UNESCO has announced the designation of 55 new Cities in total across seven artforms to join its Creative Cities Network, making for a total of 350 Creative Cities from over 100 countries worldwide.
Among these new Creative Cities, eleven have been designated in literature and join Norwich as UNESCO Creative Cities of Literature: Bremen (Germany); Buffalo (South Africa); Hobart (Australia); Iasi (Romania); Kozhikode (India); Kutaisi (Georgia); Okayama City (Japan); Rio de Janeiro (Brazil); Taif (Saudi Arabia); Tukums (Latvia) and Lyon (France).
There are now 53 designated Creative Cities of Literature from 39 countries across the globe.
The UNESCO Creative Cities of Literature extend a warm welcome to their new sibling Cities and look forward to collaborating to promote the power of literature for sustainable and inclusive societies.
John Kenyon, Executive Director, Iowa City UNESCO Creative City of Literature and Creative Cities of Literature Network Lead said:
‘The Cities of Literature have been working to diversify our network, and we are pleased to welcome so many cities from under-represented parts of the world. We are made stronger as we add new native languages, cultures, and perspectives to our family of cities, and look forward to working with the writers, editors, publishers, booksellers, librarians, and others in the literary sector of these new members.’
The UNESCO Creative Cities Network (UCCN) was created by UNESCO in 2004. It gathers Cities that have positioned culture and creativity as strategic enablers for the achievement of the 2030 Agenda for Sustainable Development. The Network recognises Cities from the seven creative fields of Craft and Folk Art, Design, Film, Gastronomy, Literature, Media Arts, and Music. Designated Creative Cities place creativity at the core of their development to enhance inclusivity, safety, and sustainability.

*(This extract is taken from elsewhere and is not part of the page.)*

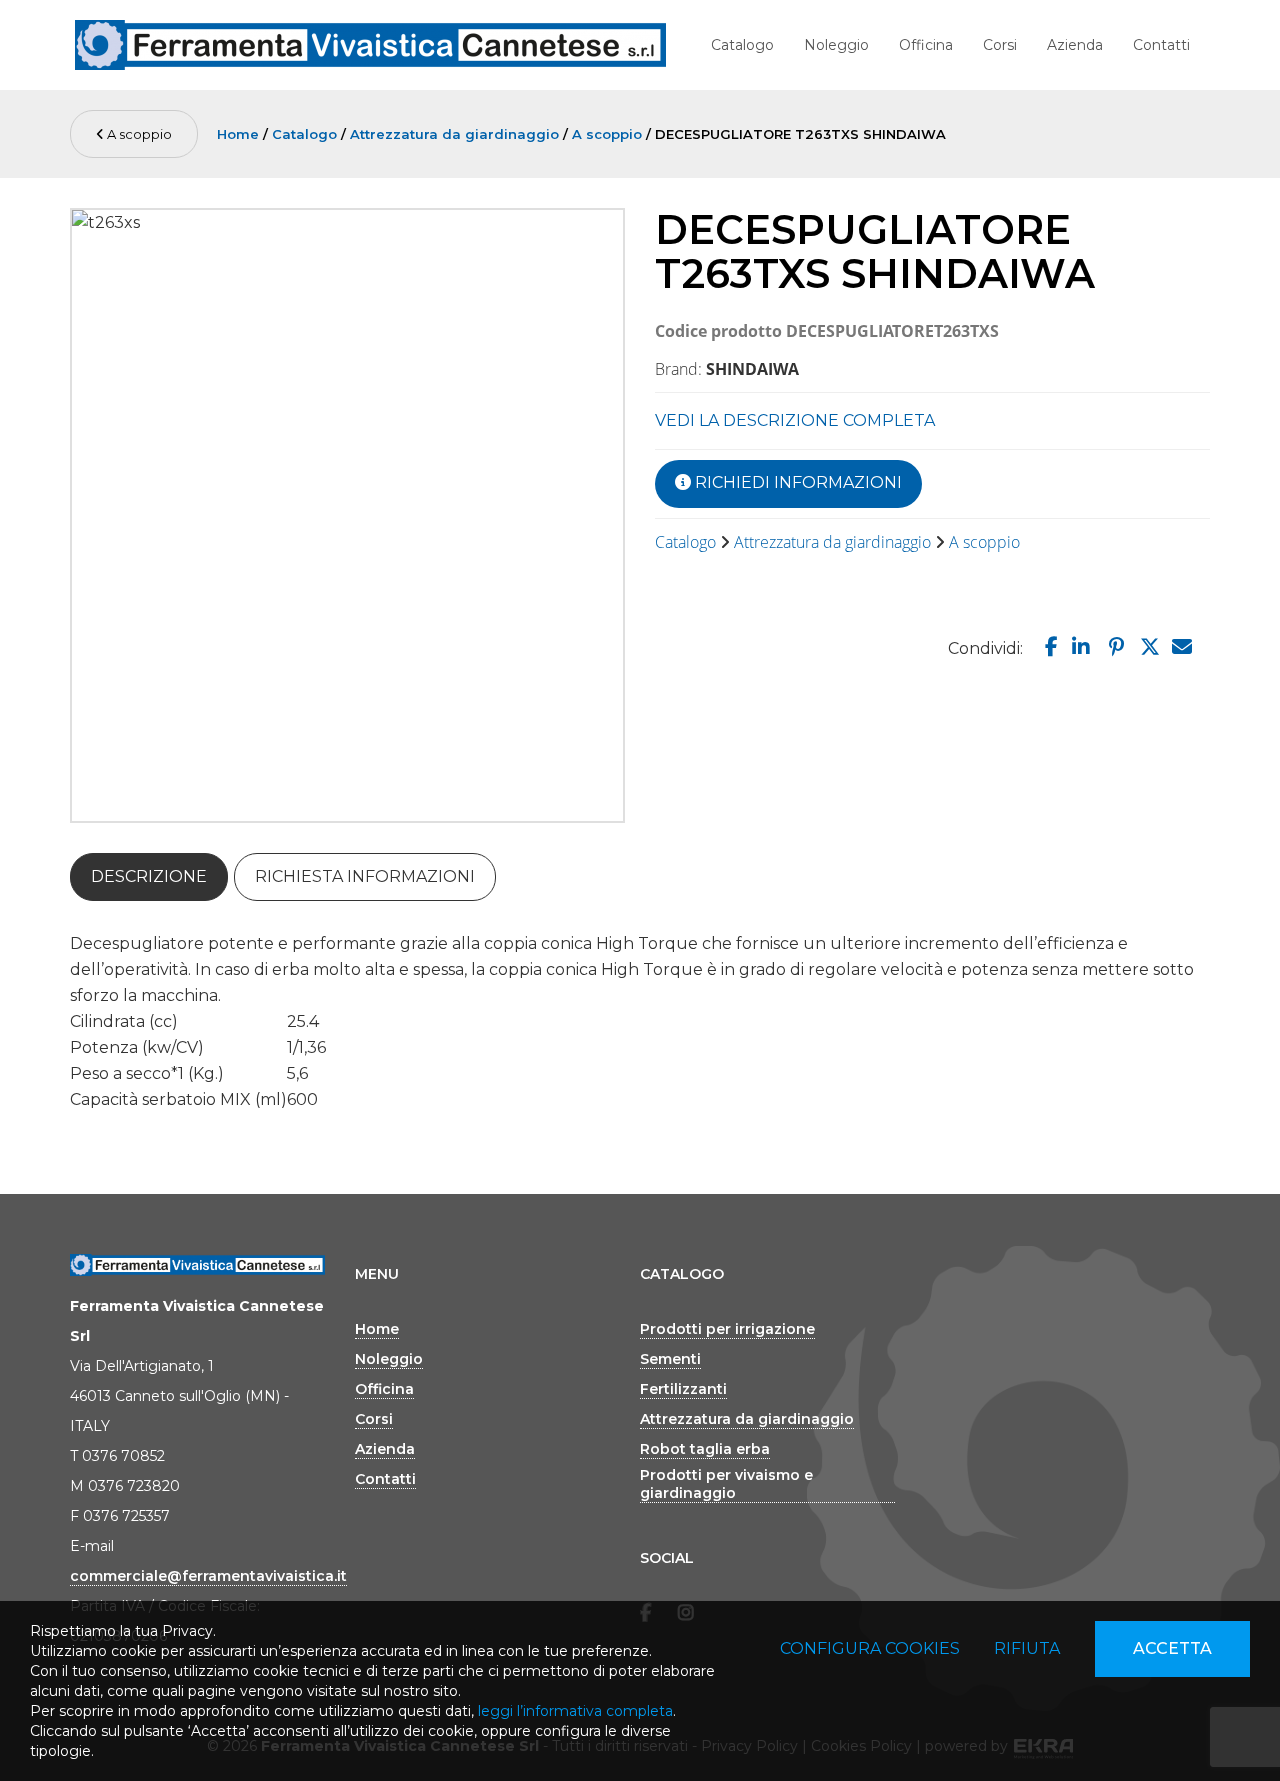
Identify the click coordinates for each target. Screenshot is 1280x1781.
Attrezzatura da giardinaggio (454, 134)
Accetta (1172, 1648)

The Cities of Literature network has continued to grow and evolve since 2002, when Edinburgh worked with UNESCO to create the designation. In 2004, an Edinburgh delegation travelled to UNESCO’s Paris headquarters to present its submission. It was designated the same day, becoming the founding city of the Creative City Network and the world’s first UNESCO City of Literature.